Monday, July 11, 2005
TERRORISTS murder and maim. They claim to do this in my name. They will tell the world they did it to protect me and defend my rights.
When I was studying law at Macquarie University in the early '90s, I was taught never to present hearsay evidence in court unless a rule of law allows it. You cannot judge someone by what others attribute to them.
But some people are pointing fingers at me without asking what I actually think. They accept what others claim I am saying.
Out there in the broader community, people are frightened. I am frightened. So are my friends. On Friday night, I visited a young couple. The husband is a banker, the wife a financial adviser. They are a typical Sydney family. We were watching the TV news. We were terrified by what we saw.
"This morning I got off the train at Circular Quay. I asked myself, `When will it be my turn?''' the wife said. Replied the husband: "These terrorist bastards are making me edgy.''
Will it surprise you if I tell you that my friends are Australians? No. What if I told you they are Muslims? What if I told you that more than 20 per cent of the September 11 victims were of Muslim background? Would you believe me if I tell you that one of the first people President Bush consulted after September 11 was a Muslim scholar of Greek-American heritage named Hamza Yusuf Hanson?
You are frightened. So am I. So are people of Muslim background who manage Australia's largest financial institutions, who are partners of major commercial law firms, who are deans of faculties in major universities and who study at university.
We are frightened because if this happened in Sydney, we would be among the dead and wounded. We are frightened for the same reasons you are. What are we going to do about it? We will do exactly what you do. We will continue paying our taxes to fund law enforcement and intelligence services. We will be vigilant and report anything and anyone we find suspicious.
Some say we need to do more. So we will condemn and condemn and condemn terrorists again and again. Some say our mosques need to be closed down and we need to go back to where we came from. No problem. I will go back to East Ryde. My Muslim friends mentioned earlier will leave Concord and go back to Marrickville.
Some people will say anything to show hatred towards the world's 1.2 billion Muslims. Their hate is exactly what the terrorists want. They want you to victimise and blame me. Why? Because terrorists hope I will fall into their arms.
But I am not going to let that happen. And neither will the overwhelming majority of my fellow Muslim Australians. Because Sydney is my home town. I will do everything in my power to stop the terrorists.

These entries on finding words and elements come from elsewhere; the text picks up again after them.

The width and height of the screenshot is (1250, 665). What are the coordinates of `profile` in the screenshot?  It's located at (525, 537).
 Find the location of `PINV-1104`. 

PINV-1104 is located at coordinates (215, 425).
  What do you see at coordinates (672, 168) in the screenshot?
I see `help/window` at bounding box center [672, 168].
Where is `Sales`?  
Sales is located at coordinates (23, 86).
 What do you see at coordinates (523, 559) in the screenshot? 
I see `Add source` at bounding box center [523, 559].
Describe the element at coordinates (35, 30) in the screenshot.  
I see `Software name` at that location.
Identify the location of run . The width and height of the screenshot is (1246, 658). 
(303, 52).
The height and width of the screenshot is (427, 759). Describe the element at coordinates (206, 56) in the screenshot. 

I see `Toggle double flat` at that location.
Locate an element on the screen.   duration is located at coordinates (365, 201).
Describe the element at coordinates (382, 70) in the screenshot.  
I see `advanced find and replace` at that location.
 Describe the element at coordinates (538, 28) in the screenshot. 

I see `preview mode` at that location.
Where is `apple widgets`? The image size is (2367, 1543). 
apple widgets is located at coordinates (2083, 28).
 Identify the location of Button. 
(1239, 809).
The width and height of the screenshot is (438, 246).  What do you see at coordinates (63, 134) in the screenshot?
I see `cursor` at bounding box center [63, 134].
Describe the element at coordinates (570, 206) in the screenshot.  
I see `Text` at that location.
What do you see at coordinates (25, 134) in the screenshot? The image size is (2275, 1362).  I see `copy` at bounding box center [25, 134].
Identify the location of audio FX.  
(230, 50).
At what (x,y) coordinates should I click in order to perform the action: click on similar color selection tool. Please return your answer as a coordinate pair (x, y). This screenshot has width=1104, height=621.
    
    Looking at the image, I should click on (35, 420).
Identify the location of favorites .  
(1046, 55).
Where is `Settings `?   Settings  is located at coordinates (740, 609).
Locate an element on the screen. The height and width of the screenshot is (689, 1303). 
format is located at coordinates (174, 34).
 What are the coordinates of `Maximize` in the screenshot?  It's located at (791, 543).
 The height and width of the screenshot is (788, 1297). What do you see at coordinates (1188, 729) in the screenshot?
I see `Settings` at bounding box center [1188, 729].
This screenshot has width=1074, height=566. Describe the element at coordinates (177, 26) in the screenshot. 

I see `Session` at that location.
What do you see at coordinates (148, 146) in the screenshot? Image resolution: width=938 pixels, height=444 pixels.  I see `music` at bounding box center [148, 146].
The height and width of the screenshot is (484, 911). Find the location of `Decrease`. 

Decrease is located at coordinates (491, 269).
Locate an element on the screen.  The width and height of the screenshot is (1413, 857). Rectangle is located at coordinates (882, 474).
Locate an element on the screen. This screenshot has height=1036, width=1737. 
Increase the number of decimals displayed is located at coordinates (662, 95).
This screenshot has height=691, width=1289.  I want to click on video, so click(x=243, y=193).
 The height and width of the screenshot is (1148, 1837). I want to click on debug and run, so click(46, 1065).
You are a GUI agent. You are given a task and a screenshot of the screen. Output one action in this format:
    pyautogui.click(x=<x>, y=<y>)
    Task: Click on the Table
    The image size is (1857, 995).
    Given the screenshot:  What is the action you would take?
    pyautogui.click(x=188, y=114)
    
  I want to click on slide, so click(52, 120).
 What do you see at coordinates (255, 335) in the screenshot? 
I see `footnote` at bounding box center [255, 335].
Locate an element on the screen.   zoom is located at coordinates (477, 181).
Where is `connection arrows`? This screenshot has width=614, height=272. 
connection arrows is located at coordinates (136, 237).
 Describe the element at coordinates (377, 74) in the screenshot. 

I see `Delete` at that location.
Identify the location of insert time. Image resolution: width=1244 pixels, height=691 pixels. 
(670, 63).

Terrorism is about hate. The opposite of hate is love. As St Paul said in his first letter to the Corinthians, "Love always protects, always trusts, always hopes, always perseveres''.
Those who truly love Australia will love all Australians.
Irfan Yusuf is a Sydney industrial lawyer who learned about St Paul's letters after spending eight years at St Andrews Cathedral School. This article was published on page 19 of the Daily Telegraph on Monday July 11 2005.